Transatlantic Intelligencer: Gerhard Schröder, Belgian Jihad and French Car Burning

Transatlantic Intelligencer: Gerhard Schröder, Belgian Jihad and French Car Burning

Editor's Note: Today we present the second installment of Transatlantic Intelligencer, a new column written by World Politics Review translations editor John Rosenthal. Drawing from predominantly European foreign-language news sources, Rosenthal posts each "Trans-Int" item on the WPR blog as he uncovers it. At the start of the next week, we publish all of the items in this full column in our news section.

GERARD SCHRÖDER, NOW AND THEN -- With important elections upcoming later this month in the German states of Hesse and Lower Saxony and next month in Hamburg, former Chancellor Gerhard Schröder has returned to the public eye: campaigning for his Social Democratic Party (SDP) and leading the charge against the rival Christian Democratic Union (CDU).
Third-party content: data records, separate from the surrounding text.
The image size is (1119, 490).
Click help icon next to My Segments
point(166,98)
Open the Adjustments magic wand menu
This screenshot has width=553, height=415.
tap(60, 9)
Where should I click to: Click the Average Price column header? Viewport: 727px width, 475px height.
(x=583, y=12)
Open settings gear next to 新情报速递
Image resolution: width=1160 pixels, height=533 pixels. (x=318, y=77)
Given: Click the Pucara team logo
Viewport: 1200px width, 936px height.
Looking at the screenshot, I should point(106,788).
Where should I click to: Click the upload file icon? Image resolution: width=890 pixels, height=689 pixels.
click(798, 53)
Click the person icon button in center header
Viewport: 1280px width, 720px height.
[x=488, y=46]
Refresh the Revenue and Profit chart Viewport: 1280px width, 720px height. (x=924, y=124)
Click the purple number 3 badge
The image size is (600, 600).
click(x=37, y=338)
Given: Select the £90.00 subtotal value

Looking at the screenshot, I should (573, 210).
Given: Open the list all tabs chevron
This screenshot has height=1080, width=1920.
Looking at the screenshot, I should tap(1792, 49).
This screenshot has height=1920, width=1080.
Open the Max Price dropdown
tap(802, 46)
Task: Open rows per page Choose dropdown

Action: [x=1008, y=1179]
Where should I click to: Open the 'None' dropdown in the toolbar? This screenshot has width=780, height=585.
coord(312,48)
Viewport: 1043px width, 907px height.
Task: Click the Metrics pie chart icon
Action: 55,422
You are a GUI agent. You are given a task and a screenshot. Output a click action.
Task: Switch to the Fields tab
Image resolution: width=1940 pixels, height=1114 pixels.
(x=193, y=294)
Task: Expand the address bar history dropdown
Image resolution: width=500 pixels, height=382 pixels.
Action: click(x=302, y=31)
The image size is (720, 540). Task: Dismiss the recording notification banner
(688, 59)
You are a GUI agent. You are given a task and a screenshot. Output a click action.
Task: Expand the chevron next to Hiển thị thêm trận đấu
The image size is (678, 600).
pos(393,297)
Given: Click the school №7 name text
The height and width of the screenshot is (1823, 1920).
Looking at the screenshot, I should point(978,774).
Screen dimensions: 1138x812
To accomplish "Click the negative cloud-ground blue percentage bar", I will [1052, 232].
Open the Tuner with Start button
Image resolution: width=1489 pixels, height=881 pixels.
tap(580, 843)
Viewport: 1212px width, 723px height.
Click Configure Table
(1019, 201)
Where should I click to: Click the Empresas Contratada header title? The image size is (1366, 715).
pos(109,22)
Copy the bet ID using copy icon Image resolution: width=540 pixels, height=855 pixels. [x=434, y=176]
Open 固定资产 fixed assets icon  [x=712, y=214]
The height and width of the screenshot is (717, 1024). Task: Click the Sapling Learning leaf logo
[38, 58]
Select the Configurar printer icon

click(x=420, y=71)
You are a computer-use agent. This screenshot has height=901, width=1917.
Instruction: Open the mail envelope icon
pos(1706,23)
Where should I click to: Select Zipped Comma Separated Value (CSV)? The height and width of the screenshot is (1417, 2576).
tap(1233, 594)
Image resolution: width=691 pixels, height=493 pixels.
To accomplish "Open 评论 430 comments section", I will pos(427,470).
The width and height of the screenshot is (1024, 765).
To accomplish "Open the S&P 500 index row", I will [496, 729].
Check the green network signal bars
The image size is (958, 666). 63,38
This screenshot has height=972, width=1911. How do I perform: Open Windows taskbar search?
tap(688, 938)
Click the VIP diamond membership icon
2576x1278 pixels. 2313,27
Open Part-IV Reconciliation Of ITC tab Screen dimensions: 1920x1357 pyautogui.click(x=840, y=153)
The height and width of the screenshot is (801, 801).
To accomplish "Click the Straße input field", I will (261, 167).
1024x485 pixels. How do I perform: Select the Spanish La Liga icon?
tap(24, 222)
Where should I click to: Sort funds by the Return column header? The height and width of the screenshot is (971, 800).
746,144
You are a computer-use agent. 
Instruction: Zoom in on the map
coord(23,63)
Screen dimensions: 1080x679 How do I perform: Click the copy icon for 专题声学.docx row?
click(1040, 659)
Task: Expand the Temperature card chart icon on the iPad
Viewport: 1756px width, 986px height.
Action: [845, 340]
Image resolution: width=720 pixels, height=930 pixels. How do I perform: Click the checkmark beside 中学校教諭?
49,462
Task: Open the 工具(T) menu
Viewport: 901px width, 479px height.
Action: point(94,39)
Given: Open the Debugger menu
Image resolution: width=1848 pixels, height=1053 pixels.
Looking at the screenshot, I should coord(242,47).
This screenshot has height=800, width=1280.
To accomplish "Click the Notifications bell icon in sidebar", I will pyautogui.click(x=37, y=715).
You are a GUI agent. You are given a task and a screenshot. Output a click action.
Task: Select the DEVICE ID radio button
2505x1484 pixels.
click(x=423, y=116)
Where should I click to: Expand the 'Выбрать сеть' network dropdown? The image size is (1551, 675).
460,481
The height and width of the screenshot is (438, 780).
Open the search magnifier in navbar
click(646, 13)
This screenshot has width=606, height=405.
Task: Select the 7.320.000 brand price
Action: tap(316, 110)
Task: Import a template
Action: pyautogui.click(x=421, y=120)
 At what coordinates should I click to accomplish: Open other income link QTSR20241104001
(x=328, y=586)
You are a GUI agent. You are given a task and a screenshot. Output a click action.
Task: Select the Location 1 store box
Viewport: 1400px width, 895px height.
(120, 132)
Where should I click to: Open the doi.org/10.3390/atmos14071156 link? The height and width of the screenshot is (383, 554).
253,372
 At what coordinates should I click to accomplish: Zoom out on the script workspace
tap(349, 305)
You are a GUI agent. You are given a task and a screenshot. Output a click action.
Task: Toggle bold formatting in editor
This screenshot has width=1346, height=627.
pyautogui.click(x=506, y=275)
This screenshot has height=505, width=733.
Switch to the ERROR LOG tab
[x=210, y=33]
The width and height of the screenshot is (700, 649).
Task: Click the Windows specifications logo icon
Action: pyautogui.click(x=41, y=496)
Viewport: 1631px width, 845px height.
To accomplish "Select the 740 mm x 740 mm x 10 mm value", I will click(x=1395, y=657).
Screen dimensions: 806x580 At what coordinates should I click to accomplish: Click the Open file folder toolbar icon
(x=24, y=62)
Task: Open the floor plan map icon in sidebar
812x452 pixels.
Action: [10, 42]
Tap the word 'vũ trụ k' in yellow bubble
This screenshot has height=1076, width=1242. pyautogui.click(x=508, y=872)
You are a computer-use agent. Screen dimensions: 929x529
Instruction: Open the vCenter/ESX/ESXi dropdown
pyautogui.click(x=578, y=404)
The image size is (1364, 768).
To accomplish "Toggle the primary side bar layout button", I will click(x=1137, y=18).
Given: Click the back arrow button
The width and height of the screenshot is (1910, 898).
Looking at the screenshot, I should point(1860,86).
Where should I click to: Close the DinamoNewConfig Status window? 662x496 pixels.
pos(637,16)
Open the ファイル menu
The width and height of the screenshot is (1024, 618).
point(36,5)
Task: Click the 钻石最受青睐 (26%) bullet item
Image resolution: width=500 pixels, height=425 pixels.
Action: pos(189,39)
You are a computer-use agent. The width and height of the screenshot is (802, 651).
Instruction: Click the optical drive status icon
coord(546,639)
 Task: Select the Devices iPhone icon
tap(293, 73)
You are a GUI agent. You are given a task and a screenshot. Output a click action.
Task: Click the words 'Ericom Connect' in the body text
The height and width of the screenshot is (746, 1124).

The incumbent CDU Governor of Hesse, Roland Koch, has come in for particularly severe criticism from the former chancellor. Following a brutal attack on a senior citizen in a Munich subway station last month, the themes of "youth crime" and "foreigner crime" [Ausländerkriminalität] have come to dominate the headlines in Germany. In an interview with the popular German tabloid Bild, Koch took up and joined the themes, saying "We have too many young criminal foreigners [in Germany]," and he appeared to endorse expulsions as a means of dealing with the alleged "problem." "Someone who as a foreigner fails to respect our rules does not belong here," Koch said. It should be noted that in Germany the term "foreigner" [Ausländer] is commonly applied to immigrants or even second- or third-generation descendants of immigrants. (For example, Serkan A., one of the two young "foreigners" accused of the Munich subway attack, was born and raised in Germany.)